Gazing through his anthropologist's lens, McCracken looks for signs of "commonality" and "diversity" (such as reactions to a baseball game or national referendum), symbols that isolate growing collective attitudes and values governing society that may be bellwethers of social change.

What he worries about most these days is that ties binding Canadians together are rapidly fraying and breaking. Cultivating a climate that embraces diversity may be good, he says, but a nation-state risks disintegration if it does not also offer up a strong, shared vision of national meaning.

Cultural chasms have opened across Canada's 5,000-mile expanse, with Canada's immigrants joining natives, Quebec francophones, and anglophones in a cultural stew whose ingredients, he observes, seem increasingly inclined to acquire as little of the flavor of the other groups as possible.

"The real question is whether all that diversity finally will overwhelm the kinds of commonality that a country, a nationality, a nation-state needs to sustain itself," McCracken says.

While America's "melting pot" assimilates immigrants into a shared understanding that leads to national identity, Canadians have embraced the counter-notion of a "grand mosaic." Within that mosaic, cultures retain sharp distinctions from one another. But without a common framework of understanding, this approach over time risks the failure of political discourse, he says.

"There is a danger here of tipping over democracy," he says. "If your notion of representation is that every individual is a majority of one, then the genie is out of the bottle and it begins to change fundamentally how people see the political system."

The issue is "whether Canadians can come to a single decision," he says, referring to the recent constitutional referendum.

"Is there anything like the commonality the country needs to be able to decide, or even identify, a common interest, a collective interest - let alone achieve it?"

October's vote was a massive bid by provincial and federal governments to satisfy the biggest, most alienated groups - natives, Quebec francophones, and western Canada - all at once. A common vision needed

But the compromise failed, polls and pundits say, because those same groups saw parts of the deal running against their interests. A much greater effort must be made in Canada to create and unite around a common vision, McCracken says.

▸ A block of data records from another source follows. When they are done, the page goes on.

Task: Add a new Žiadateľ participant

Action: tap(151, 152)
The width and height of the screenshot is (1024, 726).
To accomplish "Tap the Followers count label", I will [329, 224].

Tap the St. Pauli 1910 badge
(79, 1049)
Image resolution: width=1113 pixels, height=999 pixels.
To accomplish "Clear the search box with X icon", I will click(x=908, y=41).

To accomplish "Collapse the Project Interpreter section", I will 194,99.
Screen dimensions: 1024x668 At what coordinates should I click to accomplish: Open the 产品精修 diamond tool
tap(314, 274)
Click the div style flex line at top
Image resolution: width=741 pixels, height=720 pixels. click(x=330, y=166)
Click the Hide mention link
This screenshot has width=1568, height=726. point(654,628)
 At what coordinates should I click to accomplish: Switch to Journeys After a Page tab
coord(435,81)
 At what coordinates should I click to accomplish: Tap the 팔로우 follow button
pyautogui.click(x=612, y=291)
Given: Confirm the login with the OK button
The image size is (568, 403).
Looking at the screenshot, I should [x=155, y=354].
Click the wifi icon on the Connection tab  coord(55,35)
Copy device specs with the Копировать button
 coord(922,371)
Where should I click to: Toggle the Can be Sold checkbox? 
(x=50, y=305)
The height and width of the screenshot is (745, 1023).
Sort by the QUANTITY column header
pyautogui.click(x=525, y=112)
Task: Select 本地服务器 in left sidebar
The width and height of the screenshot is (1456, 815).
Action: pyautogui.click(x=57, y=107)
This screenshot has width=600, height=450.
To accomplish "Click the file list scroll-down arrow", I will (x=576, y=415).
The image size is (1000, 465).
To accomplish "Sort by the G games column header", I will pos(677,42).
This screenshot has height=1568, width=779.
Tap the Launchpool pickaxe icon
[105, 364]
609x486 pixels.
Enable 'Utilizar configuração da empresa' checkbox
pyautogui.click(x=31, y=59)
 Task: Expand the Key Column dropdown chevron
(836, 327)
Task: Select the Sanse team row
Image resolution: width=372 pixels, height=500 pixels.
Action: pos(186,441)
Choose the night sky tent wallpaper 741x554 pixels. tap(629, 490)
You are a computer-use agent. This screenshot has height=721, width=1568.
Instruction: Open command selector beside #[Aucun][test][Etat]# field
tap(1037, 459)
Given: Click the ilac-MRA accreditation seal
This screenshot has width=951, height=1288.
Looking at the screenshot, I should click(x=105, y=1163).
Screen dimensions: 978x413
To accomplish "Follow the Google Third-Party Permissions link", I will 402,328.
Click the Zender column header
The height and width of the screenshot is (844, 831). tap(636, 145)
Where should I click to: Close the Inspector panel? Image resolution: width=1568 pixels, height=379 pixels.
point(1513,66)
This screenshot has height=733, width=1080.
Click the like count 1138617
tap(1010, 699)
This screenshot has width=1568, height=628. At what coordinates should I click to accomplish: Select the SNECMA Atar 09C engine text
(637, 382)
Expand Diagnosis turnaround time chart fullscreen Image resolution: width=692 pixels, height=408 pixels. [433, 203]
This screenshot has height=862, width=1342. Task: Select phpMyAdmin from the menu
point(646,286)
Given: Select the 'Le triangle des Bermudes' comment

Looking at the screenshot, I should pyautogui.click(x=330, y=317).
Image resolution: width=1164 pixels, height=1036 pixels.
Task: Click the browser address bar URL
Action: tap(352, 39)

"I think Americans have been better at saying, `There is something called American-ness.' Canadians have been reticent on that point....

"And that's the Canadian irony," he continues: "that we're a nation that defines itself by refusing to define itself. But when that becomes your source of identity - the fact that you don't define yourself - you're in real trouble."

If Canada fails to hang together, it probably will not be primarily because of economic hardship or strife, he says, but for lack of imagination about how to create a shared vision. And Canada must, he says, go beyond the traditional but weak symbols of the country's generous social services to a "commonality" of shared national purpose to carry Canada into the next century.

"What's been going on here in Canada is an identity formulation," he says. "People have said for a long time that a Canadian is somebody who isn't an American, defining ourselves negatively. That's just not enough anymore."